Très peu de place, dans cette plaidoirie, pour les faits reprochés à NGENZI, surtout lorsque ce denier nageait dans la plus totale des incohérences. On aurait aimé avoir des explications en particulier sur l’emploi du temps de NGENZI le 13 avril, jour des massacres de l’église. NGENZI, selon ses dires, a passé plusieurs heures devant la commune, lui « le complice du FPR« , à attendre une mort qui ne viendra pas! Entouré de militaires, de gendarmes et d’Interahamwe qui le détestaient tous! Tout cela pour « sauver sa famille« ! Il est vrai qu’il valait mieux passer sous silence un tel emploi du temps. Idem pour la visite à l’évêché où NGENZI s’est rendu pour négocier personnellement la rançon de l’abbé Papias. La version donnée par l’accusé était loin de tenir la route. Monseigneur Philippe RUKAMBA, témoin de la scène, a bien vu NGENZI en personne, portant un pistolet à la main gauche et négocier avec d’autres prêtres. Là aussi, mieux valait passer rapidement.
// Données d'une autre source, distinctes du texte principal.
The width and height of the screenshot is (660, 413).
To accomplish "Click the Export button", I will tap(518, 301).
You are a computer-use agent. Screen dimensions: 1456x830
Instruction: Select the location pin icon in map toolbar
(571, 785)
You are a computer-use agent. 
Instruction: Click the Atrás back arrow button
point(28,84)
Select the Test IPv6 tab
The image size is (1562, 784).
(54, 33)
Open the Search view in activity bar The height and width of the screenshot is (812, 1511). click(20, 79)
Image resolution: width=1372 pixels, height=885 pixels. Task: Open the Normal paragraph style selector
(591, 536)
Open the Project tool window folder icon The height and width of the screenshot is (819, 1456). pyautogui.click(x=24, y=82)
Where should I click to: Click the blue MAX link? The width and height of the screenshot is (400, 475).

Et que dire enfin quand, à deux reprises, se retournant vers son client, elle va le regarder longuement dans les yeux, dans un silence pesant, jusqu’à en avoir elle-même les larmes aux yeux. Les jurés avaient-ils besoin d’être attendris. J’en ai personnellement ressenti une grande gêne. Il est vrai qu’une Cour d’assises est aussi un théâtre où il faut convaincre mais aussi émouvoir. Pas sûr qu’elle en obtienne l’effet escompté!

Le verdict est attendu dans la journée du mercredi 6 juillet!

Alain GAUTHIER, « partie civile politique ».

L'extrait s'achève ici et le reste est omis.